If it's essential, your landlord has 48 hours to properly address the problem.

4. If the required time frame has passed and your landlord hasn’t made the repairs or tried to make the repairs, it’s time to assert your rights.

Depending on whether the problem is considered essential or nonessential, you have different options.

Essential

■ Hire someone yourself to fix the problem and deduct the cost from the rent.

■ Withhold rent without incurring late fees or other charges.

Note: If you were not up to date on rent payments prior to submitting written notice, you cannot withhold rent.

■ Find other housing and stop paying rent until the problem is fixed.

■ Sue the landlord for cost of repairs.

Nonessential

■ Terminate the lease and move out.

■ Withhold rent and pay it into a court escrow account.

■ Pay for the repairs and deduct the amount from rent.

Note: The maximum amount that can be deducted is one month’s rent. The landlord must be provided an itemized statement.

■ Sue the landlord for money or request a court order requiring the repairs.

5. See how your landlord reacts to the steps you’ve taken.

If the landlord makes the repairs, celebrate. Your problem is solved!

OR

Your landlord might give you an eviction notice based on your actions.

Note: Landlords cannot raise rent, refuse to renew a lease or evict you because you complained about a habitability problem. That would be considered illegal retaliation under Nevada law.

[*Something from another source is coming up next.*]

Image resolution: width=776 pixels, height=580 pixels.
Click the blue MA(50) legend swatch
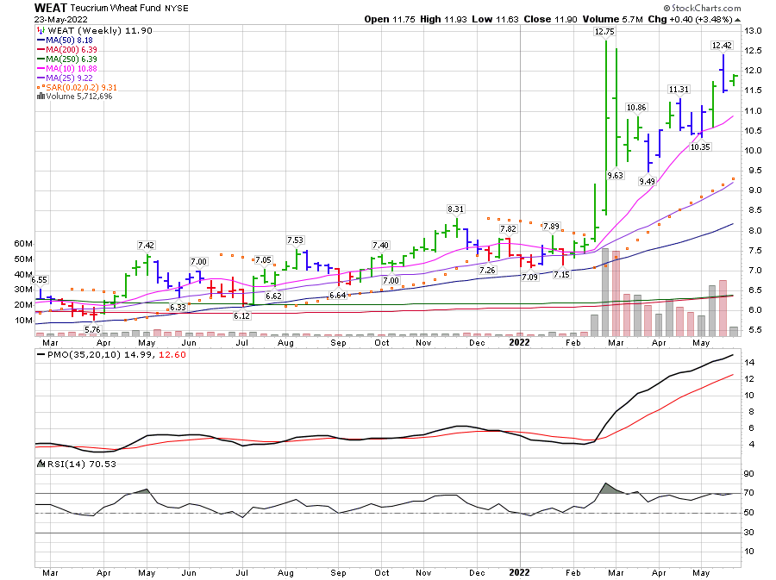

If you receive an eviction notice, you must file an answer or affidavit with the court in response. It will tell the judge you took legal actions because your landlord failed to fix an essential problem or maintain the property in a habitable manner.

Once you’ve filed your paperwork, the judge will rule whether the eviction is legal.

County hotline offers free advice

Clark County landlord/tenant hotline 702-759-0697

When disgruntled tenants call the Clark County landlord/tenant hotline, their top complaints are about mold, maintenance issues, cockroaches, bed bugs and heating or air conditioning failures.

“Generally, very few will say they are the cause of the problem,” said Mackenzie Burns, the hotline’s program manager.

The Southern Nevada Health District started the hotline in 2011, but UNLV researchers took over management of it two years ago after receiving a federal grant to study its effectiveness. The Health District and UNLV don’t have jurisdiction over rental properties, so the hotline is merely a way for landlords and tenants to get advice about problems.

Of the 10 to 20 calls the hotline receives each day, about half are considered legitimate problems, Burns said.

“We advise them about current Nevada laws and what to do to proceed,” she said.

Hotline staff also contact tenants and landlords a month or two after the initial call to see if progress was made.

The UNLV researchers expect to finish their study of the hotline in May 2016.